Back where yesterday began, we decide to take a trip to the mariner so that I may fully comprehend the impossibility of my naïve sailing reveries. Whilst I stare out the window, hung over and vacant, Nat attempts to prepare me for the shock and negativity I’m about to receive, I continue to brush his pessimism off and resolve to make my own decision once we arrive.

As we enter the marina I struggle to see our boat Endless through the luxurious shadows cast left and right by rows and rows of tightly packed motor yachts. Finally I spot the 30 foot sloop, with blue hull, stained sails and clutter spreading all over the deck like a hoarders reverie, whose dilapidation is magnified tenfold by her affluent neighbours. We board her and as I walk into the messy cabin and allow my romanticized perception to fill me with hope; my heart and mind pulsate with enthusiasm. Nat runs around, pointing, condemning and listening endless problems and obstacles.

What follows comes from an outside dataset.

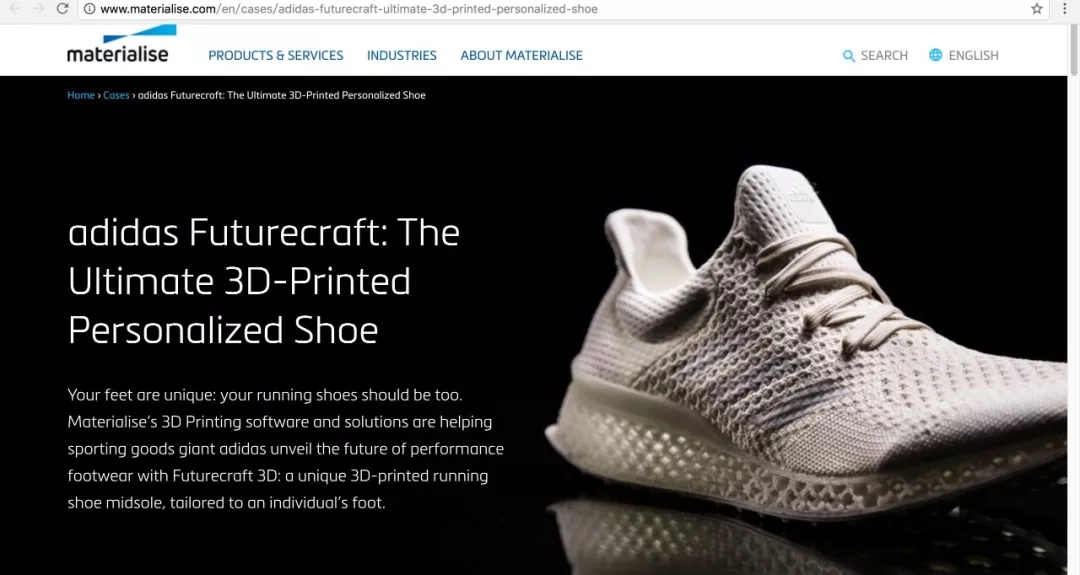Open the browser three-dot menu
1080x575 pixels.
click(1064, 9)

‘The VHF antenna needs replacing, we need a new GPS power cable, Autopilot belt, Head gasket, brackets for mainsail, batteries, float switch, gas burner, depth gauge, anchor light’ he rants esoterically to the void, whilst I stare oblivious floating timelessly in a stupor of possibility.

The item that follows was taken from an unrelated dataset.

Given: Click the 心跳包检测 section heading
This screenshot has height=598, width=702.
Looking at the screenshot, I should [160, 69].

We head back to the deck and longue in the humid sun whilst I frustrate Nat with my nonsensical optimism with Jon playfully encouraging.

‘we can do it, we can do it, we can do it’ I chant.

‘So this is how it is’ Nat yawns tiredly.

‘My uncle wants Dad and I to drive his car to Colorado for him and we are leaving tomorrow. Now you can stay and do what you can for the boat for the 2 weeks were away or you can come, but if you do we will have no chance to fix this before the end of the month when my Visa runs out.’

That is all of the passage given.